Github source: f85490fb or master branch

Properties

logstash

metadata_level

Whether to include additional metadata throughout the event lifecycle. NONE = disabled, DEBUG = fully enabled

Default
NONE

output

elasticsearch
data_hosts

The list of elasticsearch data node IPs

Default
- 127.0.0.1
flush_size

Controls how many logs will be buffered and sent to Elasticsearch for bulk indexing

Default
500

logstash_parser

debug

Debug level logging

Default
false

deployment_dictionary

A file that contains a hash of job name-deployment name keypairs for @source.deployment lookup

Default
/var/vcap/packages/logsearch-config/deployment_lookup.yml

elasticsearch_document_id

Use a specific, dynamic ID rather than an auto-generated identifier.

elasticsearch_index

The specific, dynamic index name to write events to.

Default
logstash-%{+YYYY.MM.dd}

elasticsearch_index_type

The specific, dynamic index type name to write events to.

Default
'%{@type}'

elasticsearch_routing

The routing to be used when indexing a document.

enable_json_filter

Toggles the if_it_looks_like_json.conf filter rule

Default
false

filters

The configuration to embed into the logstash filters section. Can either be a set of parsing rules as a string or a list of hashes in the form of [{name: path_to_parsing_rules.conf}]

Default
""

idle_flush_time

How frequently to flush events if the output queue is not full.

inputs

A list of input plugins, with a hash of options for each of them. Please refer to example below.

Default
  - options: {}
    plugin: redis
Example
inputs:
- options:
    host: 192.168.1.1
    password: c1oudbunny
    user: logsearch
  plugin: rabbitmq

message_max_size

Maximum log message length. Anything larger is truncated (TODO: move this to ingestor?)

Default
1.048576e+06

outputs

The configuration to embed into the logstash outputs section

timecop

reject_greater_than_hours

Logs with timestamps greater than this many hours in the future won’t be parsed and will get tagged with fail/timecop

Default
1
reject_less_than_hours

Logs with timestamps less than this many hours in the past won’t be parsed and will get tagged with fail/timecop

Default
24

wait_for_templates

A list of index templates that need to be present in ElasticSearch before the process starts

Default
- index_template

workers

The number of worker threads that logstash should use (default: auto = one per CPU)

Default
auto

redis

host

Redis host of queue

key

Name of queue to pull messages from

Default
logstash

port

Redis port of queue

Default
6379

Templates

Templates are rendered and placed onto corresponding instances during the deployment process. This job's templates will be placed into /var/vcap/jobs/parser/ directory (learn more).

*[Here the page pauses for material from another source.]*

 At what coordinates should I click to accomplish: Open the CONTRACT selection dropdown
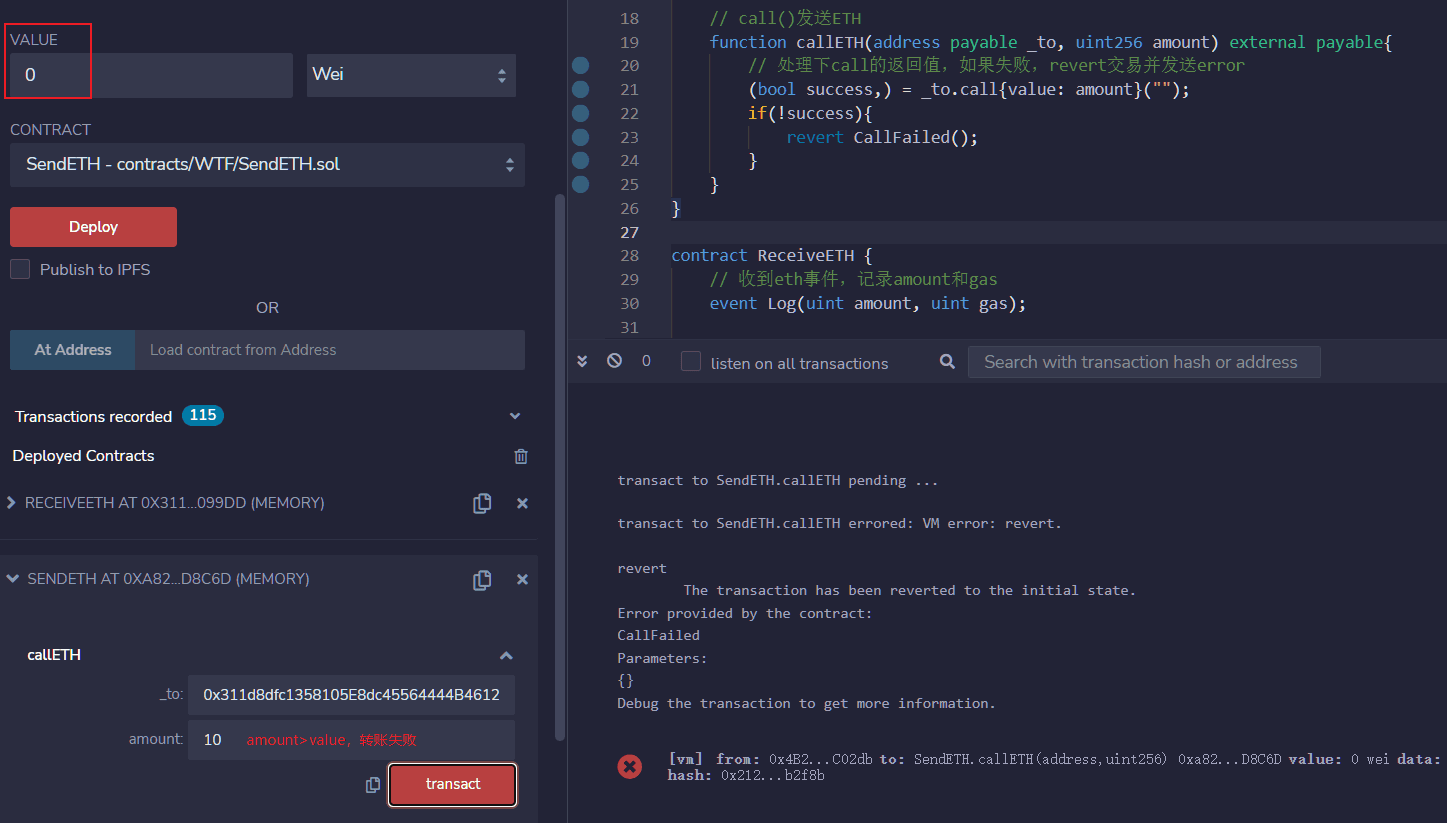(267, 164)
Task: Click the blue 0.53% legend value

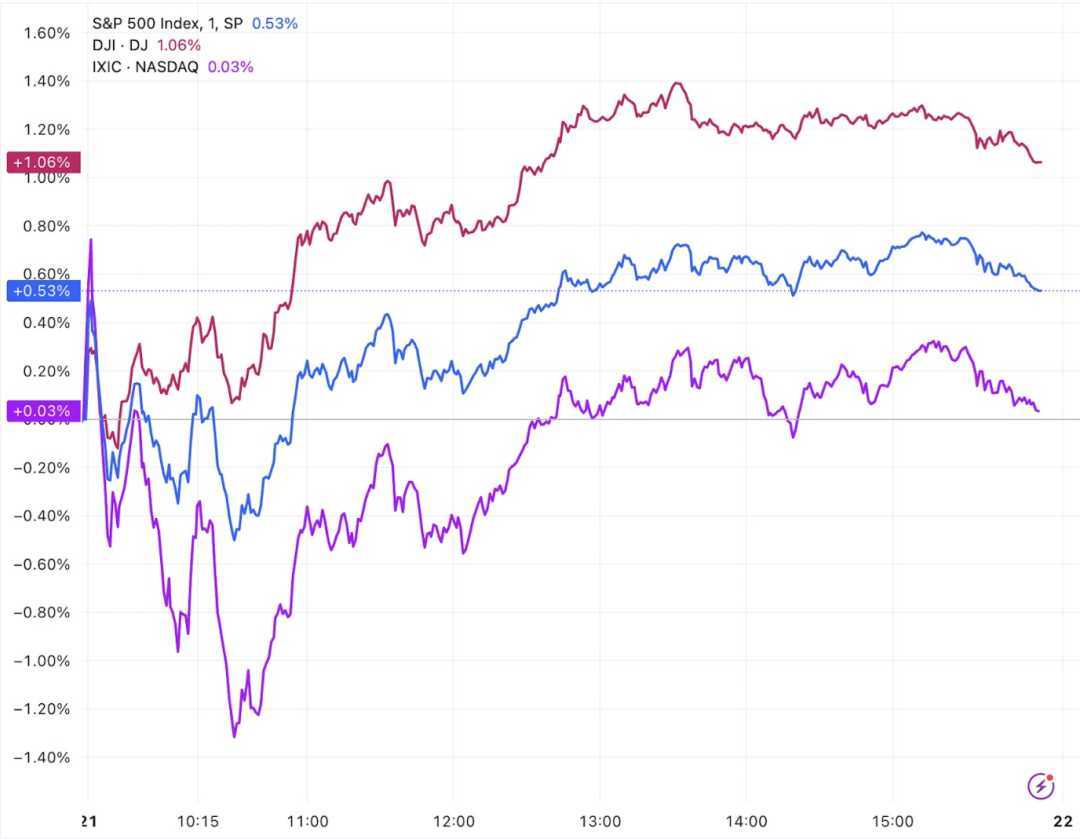Action: coord(274,23)
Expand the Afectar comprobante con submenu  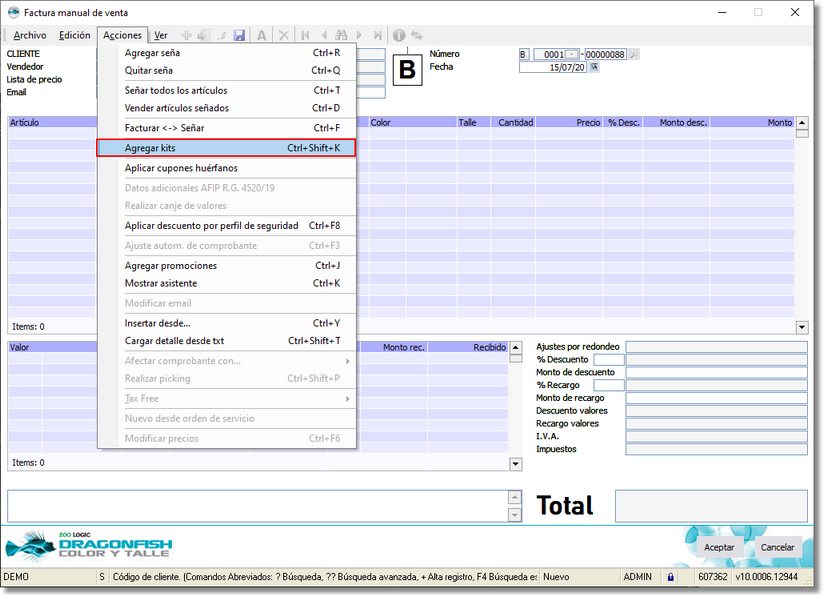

  • bin/monit_debugger (from bin/monit_debugger)
  • bin/parser_ctl (from bin/parser_ctl)
  • config/filters_override.conf (from config/filters_override.conf.erb)
  • config/filters_post.conf (from config/filters_post.conf.erb)
  • config/filters_pre.conf (from config/filters_pre.conf.erb)
  • config/input_and_output.conf (from config/input_and_output.conf.erb)
  • data/properties.sh (from data/properties.sh.erb)
  • helpers/ctl_setup.sh (from helpers/ctl_setup.sh)
  • helpers/ctl_utils.sh (from helpers/ctl_utils.sh)
  • logsearch/logs.yml (from logsearch/logs.yml)

Packages

Packages are compiled and placed onto corresponding instances during the deployment process. Packages will be placed into /var/vcap/packages/ directory.